In both cases, at the same time, there is an overimposition of the presidential character to the detriment of parliamentary deliberation and negotiation: an article from the conservative newspaper La Nación, from November 1996, calculated that Menem issued 398 decrees in seven years, at a rate of 4,5 per week. However, in the case of Carlos Menem, he did not seem to have greater resistance in the chambers due to the fragility of his radicalism due to his early departure from the government, the control he achieved over the Peronist party apparatus and his relationship with the governors, in his majority also Peronists.
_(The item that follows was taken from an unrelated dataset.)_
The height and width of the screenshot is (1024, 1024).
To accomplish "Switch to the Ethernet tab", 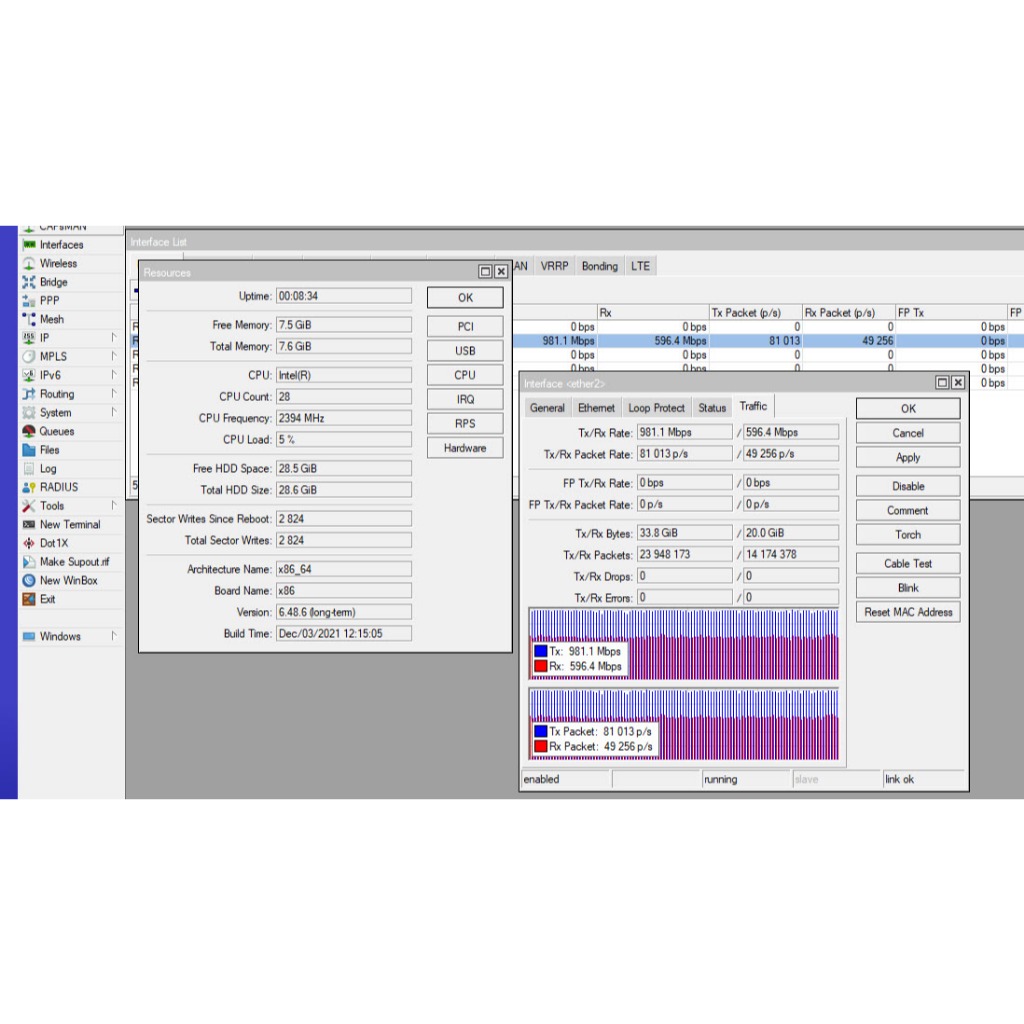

Although Javier Milei has encountered significantly dialogical opposition, the correlation of forces is not identical, nor is his level of experience and political dominance. Not even the threshold of socioeconomic indices with which each one begins their management, in addition to the sharing of the inflationary scourge, which makes the consequences of similar measures in the current context more devastating. Perhaps for this last reason, or due to the multiplicity of the historical fabric, Javier Milei's government must resort to repressive rigor and unprecedented cruelty, bordering on the validity of basic constitutional freedoms.

Moving busts on a chessboard and bringing Carlos Menem to the doors of the hall is just the symbolic reflection of having brought, with his policies, a new historical tragedy to the doors of social life.

*Emilio Cafassi is senior professor of sociology at the University of Buenos Aires.

Translation: Arthur Scavone.

Translator's note


[I] In Argentina, the term “cipayo” is used pejoratively to refer to a person who acts in a subservient, submissive or servile manner towards foreign interests, especially to the detriment of national interests. It is an expression with a negative connotation, associated with betrayal or submission to foreign powers.